Metabolic pathway of guanidinosuccinic acid biosynthesis

In order to understand the metabolic abnormalities occurring with renal failure, the biosynthetic pathway of guanidinosuccinic acid (GSA) was investigated in normal rat liver, because GSA is known as a uremic toxin and its synthetic pathway is unclear.After fresh liver was homogenized and centrifuged for 60 min at 100,000×g, the supernatant was fractionated by precipitation with ammonium sulfate. It was found that the activity of GSA biosynthetic enzymes was highest in the fraction between 30% and 40% saturation of ammonium sulfate.
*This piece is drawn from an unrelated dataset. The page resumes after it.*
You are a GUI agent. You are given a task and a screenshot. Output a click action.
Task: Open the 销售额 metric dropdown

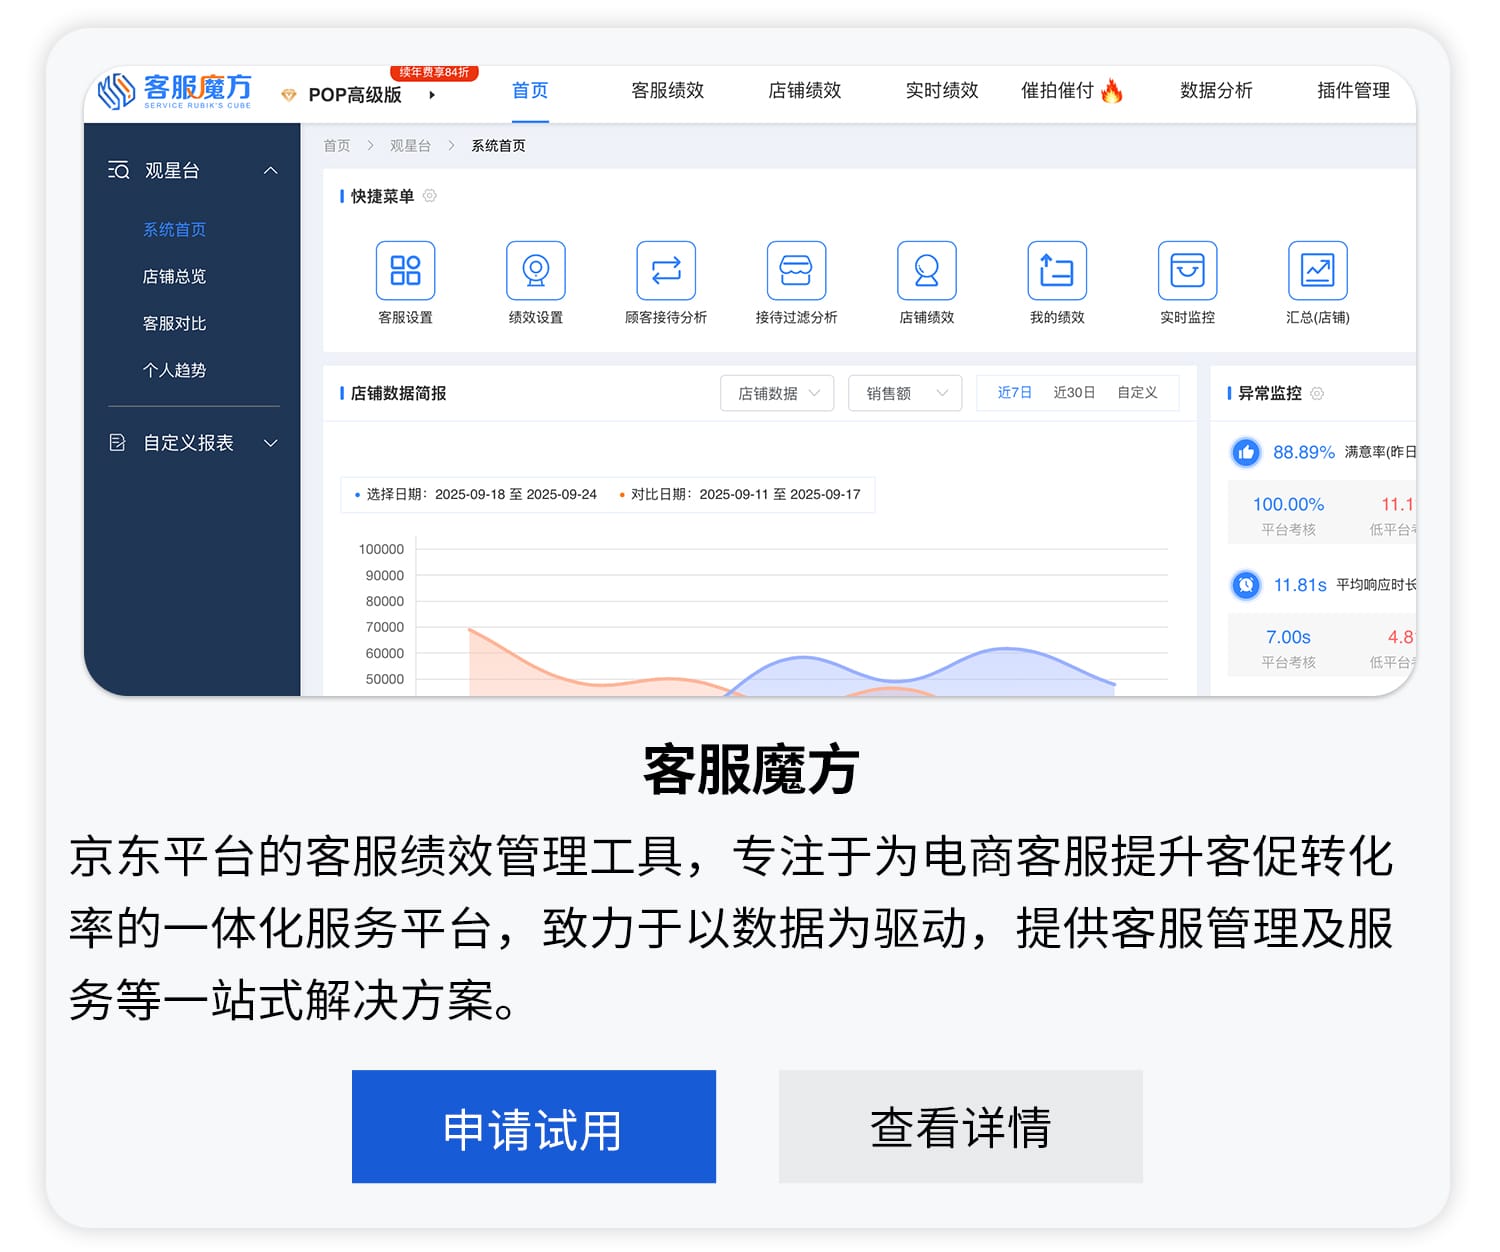[x=905, y=393]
The reaction mixture contained potassium phosphate buffer (pH7.4), aspartate, urea, ATP and an ATP-generating system, MnCl(2), and enzyme solution. The optimum pH was 7.4. The activity was strongly accelerated by Mn(++) and Cu(++), while it was completely inhibited by Fe(++). Hydroxyurea, L-canaline, L-canavanine, and L-arginine could not substitute for urea.These results suggest that GSA is not formed by the transamidination of arginine to aspartate as proposed by Cohen, or by way of the guanidine cycles proposed by Natelson. It is possible that GSA is mainly synthesized from urea and aspartate directly in rat liver.